The core issue in the ruling was not specifically on if tariffs themselves are good or bad as a policy, but on where should the legal authority start and end. In this ruling, the court has made three solid points:
IEEPA was designed to address temporary and extraordinary national security and financial emergencies;
The statute does not grand the president authority to impose long-term, global tariffs;
Decisions on tariffs, trade barriers, and tax structures fall under Congress’s legislative authority;
In other words, the court did not reject tariffs as a policy tool; it rejected the use of emergency powers to bypass the legislative process.
How did Trump’s team respond?
Trump team’s immediately response sent a clear signal – this was not the end of the tariff policy, but a shift in strategy. Unlike the past approaches which relied on emergency authority, the new direction emphasizes on:
Advancing new trade or tax legislations;
Framing tariff around “protecting domestic manufacturing” and “trade rebalancing”;
Prompting a more universal & globally applied tariff structure;
The takeaway is clear; U.S. trade policy remains highly unstable even with the court’s intervention.
What is the market really concerned of?
For cross-border e-commerce sellers and investors, the key focus shouldn’t be on if the tariffs will return immediately, but on the following areas:
Will U.S.’s tariff policy swing repeatedly over the next four years?
Can companies still make long-term plans based on stable rules?
Is global trading entering a phase where policies are legally permissible but politically volatile?
Under these circumstances, supply chains, logistics, and cross-border e-commerce investors are reassessing strategies for 2026 and beyond. Treating this ruling as “just another political headline” risks missing its long-term structural impact: companies are being forced to rethink how they define
and manage risks, and to re-evaluate their current supply chain management.
What are the core changes in supply chain management?
In 2026, we have noticed many companies are prioritizing their focus in these areas instead:
Stability and predictability in supply chain operations;
Reliable access to materials and on-time delivery to customers in supply chain management;
Ensure smooth day-to-day supply chain operations and strong contingency response capabilities to enhance overall customer satisfaction;
Businesses can reduce disruption risk and improve overall operational efficiency through better process design and tighter coordination across supply chain nodes. In the U.S. market, predictability itself is becoming a competitive advantage.
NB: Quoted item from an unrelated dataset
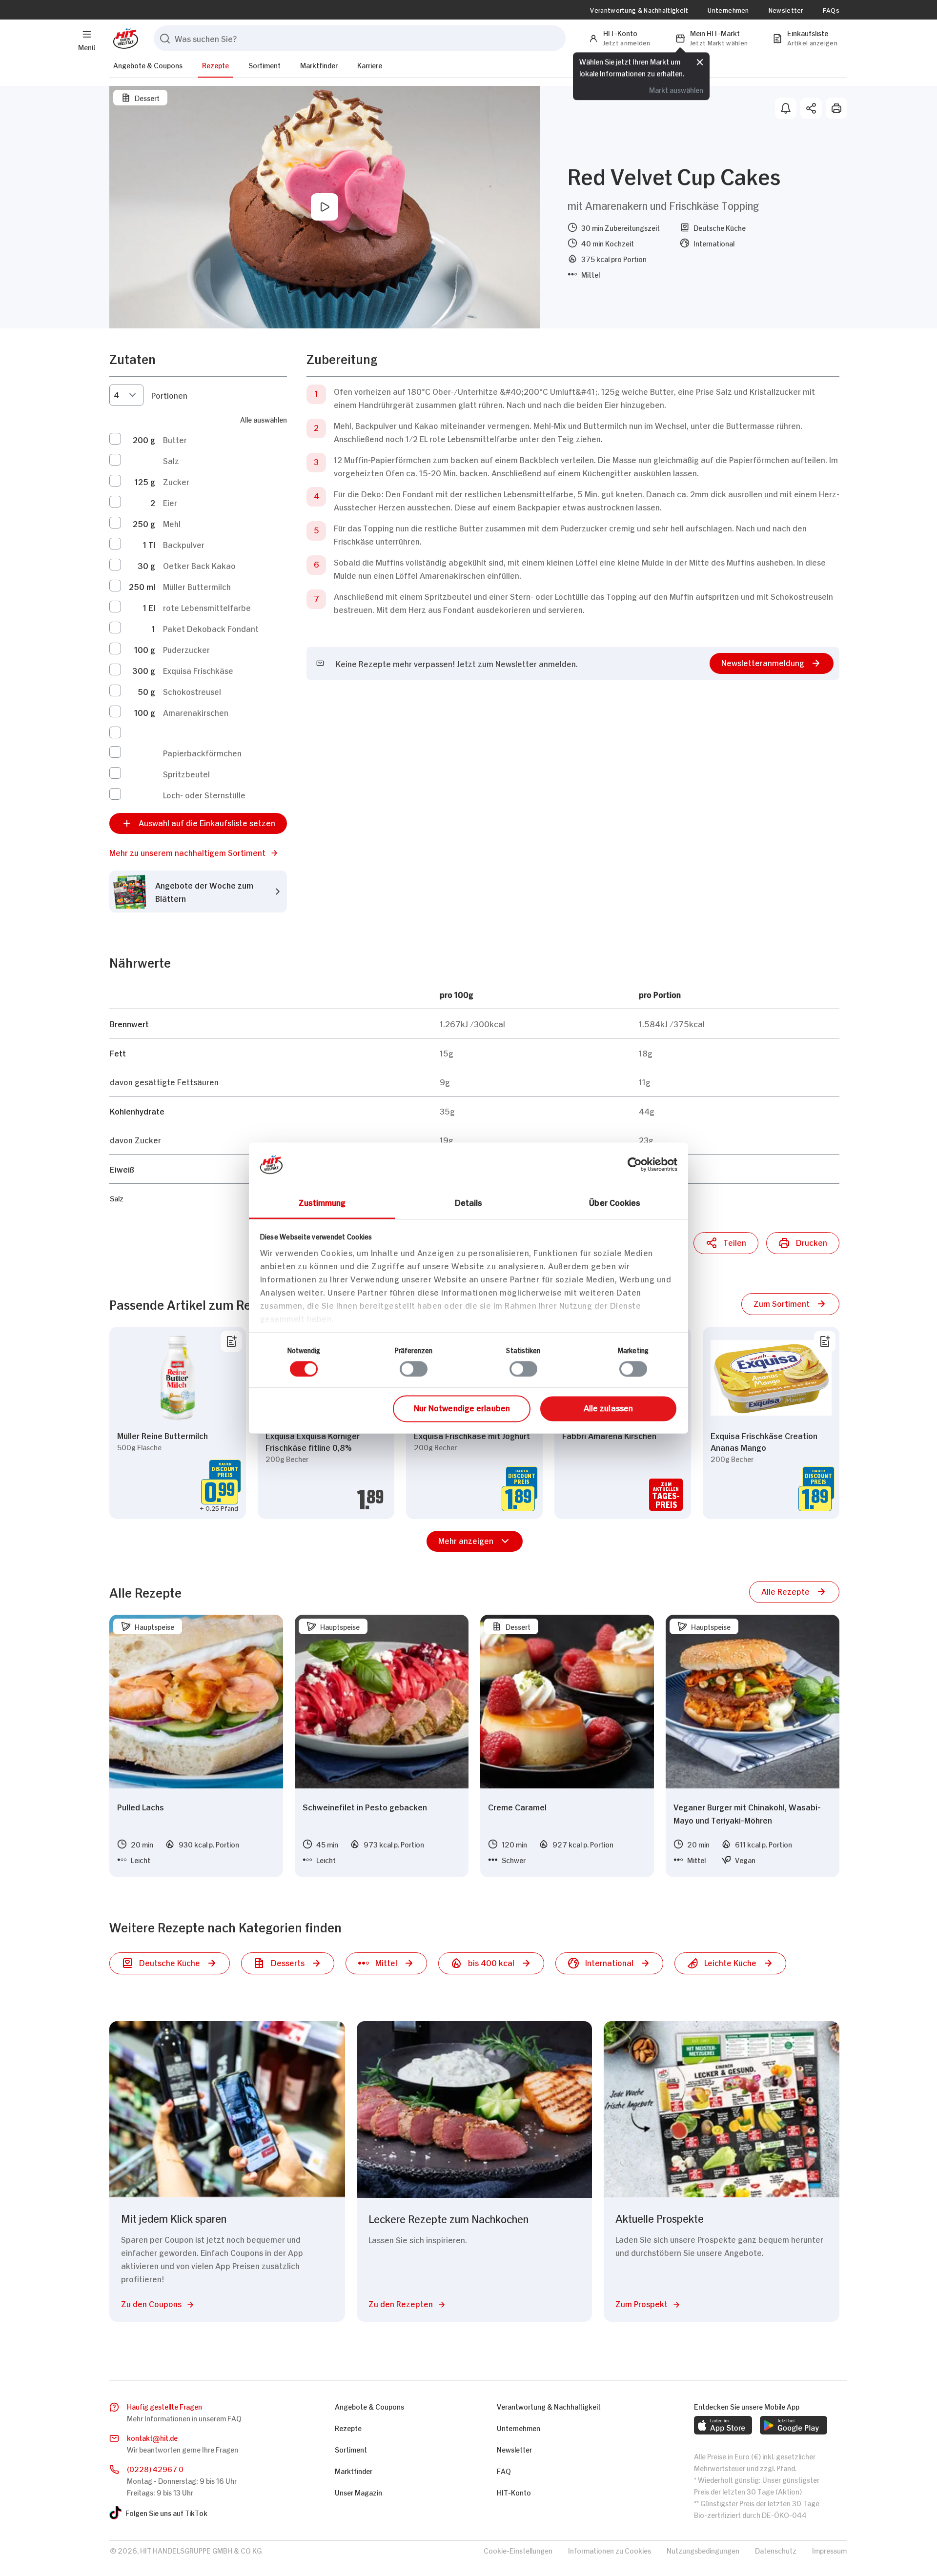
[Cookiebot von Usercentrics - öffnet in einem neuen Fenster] (634, 1164)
Why U.S. overseas warehousing and local fulfillment matters more than ever?
Companies are moving inventories closer to end markets to buffer against shock as tariff policy becomes less predictable. As a result, evaluation criteria for overseas warehousing are shifting away from “unit price”, and moving towards:
System capabilities;
Fulfillment reliability;
Multi-channel order and inventory management;
Based on more than a decade of industry experience, FBD GROUPS views tariff uncertainty not as a temporary disruption, but a long-term signal. The Supreme Court ruling did not end the tariff debate, but it clarified something critical: future trade risks will increasingly stem from institutional and policy volatility, instead of single executive decisions.
For global exporters, the real question to ask in 2026 is no longer about when the next tariff will kick in, but whether their supply chains are built to withstand uncertainty when it does.